SECTION 3. RESTRICTIONS ON HEALTH CARE INTAKE FORMS
After section XXX, the following new section XXX shall be inserted:
(A) DEFINITIONS—In this section:
1. “Medical care” means conducting the “practice of medicine” as that term is defined in [cite state law].
2. “Unregulated pregnancy clinic” means a facility, including a mobile facility, that provides pregnancy-related medical care to clients, such as the administration of obstetric ultrasound, but is not a “covered entity” under the federal Health Insurance Portability and Accountability Act (HIPAA), 42 USC Sec. 1320d et al. and 45 CFR Parts 160 and 164.
[NOTE: If your state has already defined UPCs, and especially if it funds them, you might use the name already in your state law without defining it.]

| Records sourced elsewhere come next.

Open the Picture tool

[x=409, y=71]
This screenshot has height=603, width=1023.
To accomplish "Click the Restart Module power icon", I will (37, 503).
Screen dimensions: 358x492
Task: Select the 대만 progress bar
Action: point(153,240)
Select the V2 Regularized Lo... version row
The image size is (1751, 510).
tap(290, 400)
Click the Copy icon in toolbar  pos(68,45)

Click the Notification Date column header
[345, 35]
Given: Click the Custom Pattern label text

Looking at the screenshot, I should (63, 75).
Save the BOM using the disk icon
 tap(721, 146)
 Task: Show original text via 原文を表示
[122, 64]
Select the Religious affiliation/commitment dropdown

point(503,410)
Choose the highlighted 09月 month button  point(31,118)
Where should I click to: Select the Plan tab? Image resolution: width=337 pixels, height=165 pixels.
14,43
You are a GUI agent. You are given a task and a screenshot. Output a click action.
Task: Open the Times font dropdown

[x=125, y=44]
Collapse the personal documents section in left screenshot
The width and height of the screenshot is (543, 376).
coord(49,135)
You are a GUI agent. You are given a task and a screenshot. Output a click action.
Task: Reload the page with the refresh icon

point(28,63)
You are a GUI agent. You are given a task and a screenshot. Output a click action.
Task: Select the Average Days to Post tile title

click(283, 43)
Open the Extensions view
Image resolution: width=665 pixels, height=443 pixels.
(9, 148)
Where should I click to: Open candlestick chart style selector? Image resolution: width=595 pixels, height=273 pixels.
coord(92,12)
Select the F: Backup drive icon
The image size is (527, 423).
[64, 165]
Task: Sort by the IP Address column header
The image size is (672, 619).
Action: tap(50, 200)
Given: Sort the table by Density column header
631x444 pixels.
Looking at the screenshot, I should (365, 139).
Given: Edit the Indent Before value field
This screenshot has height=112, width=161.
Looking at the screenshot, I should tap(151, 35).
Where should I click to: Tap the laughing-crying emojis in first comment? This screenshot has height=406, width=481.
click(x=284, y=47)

(B) PROHIBITED INTAKE QUESTIONS
1. An unregulated pregnancy clinic shall not make it a condition of service, or make it reasonably appear to be a condition of service, that a client must disclose any of the following information:
(a) A list of the prescription drugs the client takes;
(b) A list of the client’s current or past illnesses;
(c) A list of the client’s medical conditions that are not directly relevant to a determination of pregnancy;
(d) The name or age of the potential baby’s father;
(e) Whether the client is living with a man to whom she is not married;
(f) The client’s age when she first became sexually active;
(g) Whether the client is currently sexually active with one or more than one partner;
(h) Whether the client engages in homosexual relationships; or
(i) For a clinic that does not bill insurance or is an official Medicaid or WIC enrollment site, the client’s income, employer, or eligibility for public assistance.
2. The Attorney General may promulgate regulations to clarify which intake questions are overly intrusive and whether a facility is making answers to overly intrusive questions a condition of service, or it reasonably appears to make them a condition of service.
(C) ENFORCEMENT
1. Whenever the Attorney General or a district attorney [if applicable: a city attorney, a county counsel] has reasonable cause to believe that an unregulated pregnancy clinic has violated this section, the Attorney General may issue a civil investigative demand pursuant to [cite code].
2. The Attorney General may commence an action in any court of competent jurisdiction for injunctive relief to compel compliance with the provisions of this section, and for civil penalties for violations.
3. Prior to commencing an action in court, the Attorney General shall give written notice to the unregulated pregnancy clinic to cure such violations not later than 10 business days after receipt of the written notice.
4. Upon a finding by the court that an unregulated pregnancy clinic has violated this section, the state shall be entitled to recover:
(a) civil penalties of up to three thousand dollars for a first violation;
(b) civil penalties of up to ten thousand dollars for a second or subsequent violation; and
(c) reasonable attorneys’ fees and costs.
5. In determining the overall amount of civil penalties to assess against an unregulated pregnancy clinic, the court shall include, but not be limited to the following in its consideration:
(a) the nature and severity of the violation;
(b) the size, scope, and type of the offending organization; and
(c) the good faith cooperation of the offending organization with any investigations conducted by the Attorney General pursuant to this section.
SECTION 4. EFFECTIVE DATE
This law shall become effective on July 1, 20XX.